Dari seberang, laki-laki itu terdengar berdecih, " kau membuatku benci Meili ", ucap lelaki itu pertama kali. Dan Meili tak berniat menyela ucapannya. Dia pantas mengatakannya, " kau sungguh melupakan aku. Kau sudah pulang, dan tidak memberi kabar sama sekali padaku...".
" Kau sangat keterlaluan Meili ", kata Brian melanjutkan. Nafasnya terdengar menderu menahan emosi.
" Maafkan aku Brian ", kata Meili akhirnya bicara. Dan suasana menghening.
" Kita bertemu malam ini. Katakan semuanya padaku Meili. Apa yang terjadi, dan apa yang kau inginkan ". titah Brian, Meili terhenyak.
" Temui aku di rumahku ", tambahnya.
" Aku tidak bisa kesana Brian ", sergah Meili, " tidak di rumahmu jika ingin bertemu ".
Brian terdengar mendengus, " padahal dulu kau tidak pernah ingin bertemu dimana pun, selain disini ", katanya begumam, tapi masih terdengar sampai di telinga Meili.
" Disini, atau aku yang kerumahmu. Hanya dua itu pilihanmu Meili ".
" Brian.. ", seru Meili tersentak. Lelaki itu memberi pilihan yang begitu sulit untuknya, " kita harus bertemu sekarang Meili. Kau tidak bisa mencampakkan aku seperti ini ".
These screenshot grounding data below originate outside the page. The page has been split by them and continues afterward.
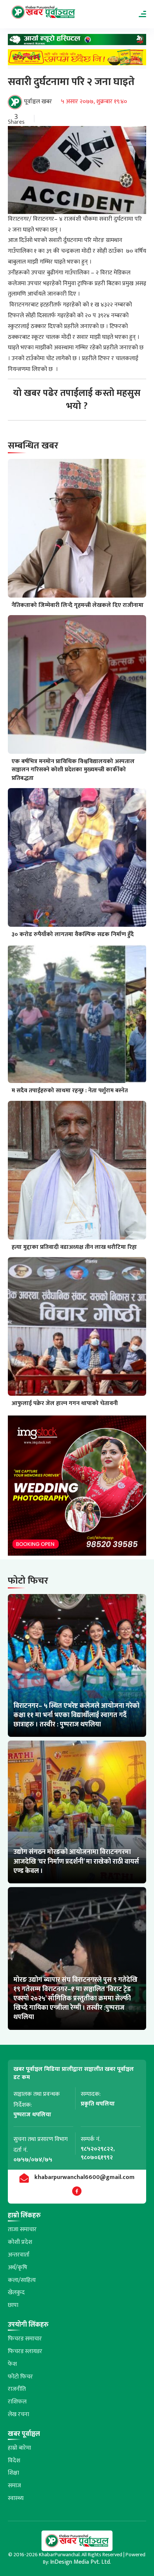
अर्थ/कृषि (17, 2267)
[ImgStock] (77, 1487)
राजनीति (17, 2389)
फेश (12, 2364)
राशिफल (17, 2402)
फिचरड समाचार (25, 2339)
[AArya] (77, 41)
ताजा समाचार (22, 2229)
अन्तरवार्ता (19, 2255)
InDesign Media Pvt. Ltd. (80, 2562)
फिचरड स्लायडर (25, 2351)
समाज (14, 2486)
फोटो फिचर (20, 2377)
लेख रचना (18, 2414)
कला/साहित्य (22, 2280)
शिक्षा (13, 2473)
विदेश (14, 2461)
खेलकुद (16, 2292)
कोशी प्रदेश (20, 2242)
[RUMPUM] (77, 59)
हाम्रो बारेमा (19, 2448)
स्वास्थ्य (16, 2498)
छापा (13, 2305)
" Ya kita bertemu. Tapi tidak disini atau di rumahmu ".
" Baiklah kau bisa memilih tempat lain. Tapi kau harus tahu Meili, pada saat kita bertemu nanti, lelaki yang menjadi tunanganmu itu juga akan tahu, kalau kau sedang bertemu denganku. Jadi silahkan pilih ", sergah Brian, lalu menutup teleponnya tanpa menunggu Meili bicara. Ia sungguh tak memberi kelonggaran pada perempuan itu. Sikapa Meili belakangan ini terlalu menyakiti hatinya.